The tech giant made clear, however, that there were no ties between such U.S. politicians and Russian actors seeking to use lawmakers’ comments to foment division ahead of November’s vote.
“We should expect to see Russian attempts to target election-related debates, particularly when they touch on support for Ukraine,” David Agranovich, a security policy director at Meta, told reporters Wednesday. The “trend is more about the subject, namely, countering support for Ukraine, than it is about any particular party.”
The Kremlin has grown increasingly sophisticated in targeting Western audiences with digital interference over the last decade, though its overall effect on how people vote remains unclear.
As tech companies, policymakers and civil society groups have become more successful at outing such campaigns, Russia-based groups — only some officially attributed to the Russian state — have shifted tactics to promote messages created by domestic politicians and influencers.
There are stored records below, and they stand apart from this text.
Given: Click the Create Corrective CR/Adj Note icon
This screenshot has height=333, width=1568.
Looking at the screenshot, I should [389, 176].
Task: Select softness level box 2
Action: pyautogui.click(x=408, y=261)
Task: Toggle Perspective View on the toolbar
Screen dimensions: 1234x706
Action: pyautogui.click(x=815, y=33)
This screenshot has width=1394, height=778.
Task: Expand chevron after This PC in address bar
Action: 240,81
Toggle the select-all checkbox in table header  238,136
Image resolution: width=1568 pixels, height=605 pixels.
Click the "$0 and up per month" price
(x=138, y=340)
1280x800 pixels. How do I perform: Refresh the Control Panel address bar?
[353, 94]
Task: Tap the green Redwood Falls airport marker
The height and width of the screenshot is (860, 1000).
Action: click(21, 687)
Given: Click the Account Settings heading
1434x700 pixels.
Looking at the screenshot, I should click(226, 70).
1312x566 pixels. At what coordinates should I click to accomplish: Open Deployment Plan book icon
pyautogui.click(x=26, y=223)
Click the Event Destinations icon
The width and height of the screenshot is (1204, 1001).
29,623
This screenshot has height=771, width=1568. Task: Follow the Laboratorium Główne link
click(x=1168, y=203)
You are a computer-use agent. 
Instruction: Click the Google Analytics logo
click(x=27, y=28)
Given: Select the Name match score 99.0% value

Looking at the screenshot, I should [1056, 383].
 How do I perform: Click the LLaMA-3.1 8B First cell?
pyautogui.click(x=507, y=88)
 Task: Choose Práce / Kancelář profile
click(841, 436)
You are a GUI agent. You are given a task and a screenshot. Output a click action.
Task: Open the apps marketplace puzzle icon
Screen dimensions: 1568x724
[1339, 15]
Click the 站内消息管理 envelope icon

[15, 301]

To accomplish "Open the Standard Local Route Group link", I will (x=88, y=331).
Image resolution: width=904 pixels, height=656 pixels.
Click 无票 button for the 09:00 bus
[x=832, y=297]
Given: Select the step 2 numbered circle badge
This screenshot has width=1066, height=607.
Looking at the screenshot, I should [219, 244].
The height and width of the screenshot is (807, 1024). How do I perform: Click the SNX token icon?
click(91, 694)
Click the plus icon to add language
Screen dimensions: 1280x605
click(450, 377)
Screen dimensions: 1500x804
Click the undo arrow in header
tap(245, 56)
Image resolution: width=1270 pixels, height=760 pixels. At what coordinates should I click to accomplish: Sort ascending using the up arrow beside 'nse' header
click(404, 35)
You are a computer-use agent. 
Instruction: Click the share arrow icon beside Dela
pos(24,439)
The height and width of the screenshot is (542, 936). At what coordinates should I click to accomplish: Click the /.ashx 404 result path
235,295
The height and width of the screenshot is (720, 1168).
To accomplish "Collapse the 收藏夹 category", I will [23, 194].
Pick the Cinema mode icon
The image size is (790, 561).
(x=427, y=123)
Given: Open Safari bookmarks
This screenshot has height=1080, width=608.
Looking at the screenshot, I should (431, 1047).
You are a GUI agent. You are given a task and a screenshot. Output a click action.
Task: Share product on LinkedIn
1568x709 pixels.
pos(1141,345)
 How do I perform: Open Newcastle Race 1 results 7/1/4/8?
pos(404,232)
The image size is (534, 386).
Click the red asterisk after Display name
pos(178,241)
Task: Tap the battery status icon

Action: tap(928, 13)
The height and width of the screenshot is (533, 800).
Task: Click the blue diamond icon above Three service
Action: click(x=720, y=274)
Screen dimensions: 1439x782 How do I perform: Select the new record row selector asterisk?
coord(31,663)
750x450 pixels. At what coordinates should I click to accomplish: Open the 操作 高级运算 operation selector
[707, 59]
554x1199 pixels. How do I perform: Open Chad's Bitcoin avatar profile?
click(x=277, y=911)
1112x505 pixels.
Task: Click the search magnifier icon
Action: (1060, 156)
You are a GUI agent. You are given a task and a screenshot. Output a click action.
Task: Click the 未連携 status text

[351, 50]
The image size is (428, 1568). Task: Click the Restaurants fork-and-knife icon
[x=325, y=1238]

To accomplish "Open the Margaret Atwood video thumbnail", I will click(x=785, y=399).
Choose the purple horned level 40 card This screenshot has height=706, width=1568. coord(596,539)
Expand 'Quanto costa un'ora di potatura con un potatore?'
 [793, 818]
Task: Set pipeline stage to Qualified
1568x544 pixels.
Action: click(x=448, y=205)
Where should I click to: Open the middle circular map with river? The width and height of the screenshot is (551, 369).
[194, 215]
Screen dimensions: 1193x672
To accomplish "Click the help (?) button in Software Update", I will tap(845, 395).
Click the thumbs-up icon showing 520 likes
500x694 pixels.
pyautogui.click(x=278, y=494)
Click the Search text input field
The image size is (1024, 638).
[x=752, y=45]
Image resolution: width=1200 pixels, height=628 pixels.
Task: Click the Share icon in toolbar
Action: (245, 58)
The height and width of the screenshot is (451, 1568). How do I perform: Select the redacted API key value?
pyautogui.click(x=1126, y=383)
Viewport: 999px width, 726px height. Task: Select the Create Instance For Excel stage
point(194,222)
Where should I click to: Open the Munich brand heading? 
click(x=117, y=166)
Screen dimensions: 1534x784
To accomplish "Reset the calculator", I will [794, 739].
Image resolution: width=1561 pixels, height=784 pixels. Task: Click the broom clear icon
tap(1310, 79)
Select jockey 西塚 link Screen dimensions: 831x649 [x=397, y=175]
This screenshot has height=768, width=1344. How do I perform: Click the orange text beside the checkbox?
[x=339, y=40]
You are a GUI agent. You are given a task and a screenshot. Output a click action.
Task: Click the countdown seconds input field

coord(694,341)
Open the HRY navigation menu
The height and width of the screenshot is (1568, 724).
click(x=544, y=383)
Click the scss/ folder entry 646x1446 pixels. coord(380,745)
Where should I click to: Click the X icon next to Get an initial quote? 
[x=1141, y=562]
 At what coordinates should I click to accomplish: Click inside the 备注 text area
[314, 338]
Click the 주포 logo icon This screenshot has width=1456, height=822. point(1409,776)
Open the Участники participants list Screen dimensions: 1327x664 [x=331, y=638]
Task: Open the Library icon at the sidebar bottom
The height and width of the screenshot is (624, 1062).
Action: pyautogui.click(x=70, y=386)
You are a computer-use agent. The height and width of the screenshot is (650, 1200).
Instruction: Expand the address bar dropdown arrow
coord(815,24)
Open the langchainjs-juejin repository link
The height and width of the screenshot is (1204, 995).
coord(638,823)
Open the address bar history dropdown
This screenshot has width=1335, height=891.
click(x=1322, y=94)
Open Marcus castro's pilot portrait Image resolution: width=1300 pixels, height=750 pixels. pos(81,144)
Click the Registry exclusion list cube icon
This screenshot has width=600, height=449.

Previously, they had attempted to generate divisive social media posts themselves.
During the recent Paris Olympic Games and the ongoing far-right unrest in the United Kingdom, for instance, Russia-affiliated social media accounts heavily promoted local social media users as examples of why Western democracy was in decline, based on POLITICO’s review of thousands of social media posts across Facebook, TikTok and X.
In its latest report, Meta said it had removed four Russia-based clandestine influence operations targeting social media users across Europe, the U.S. and countries like Azerbaijan and Mali, respectively. That included, collectively, 340 Facebook accounts and pages and Instagram accounts that had spent more than $150,000, in total, on social media advertising.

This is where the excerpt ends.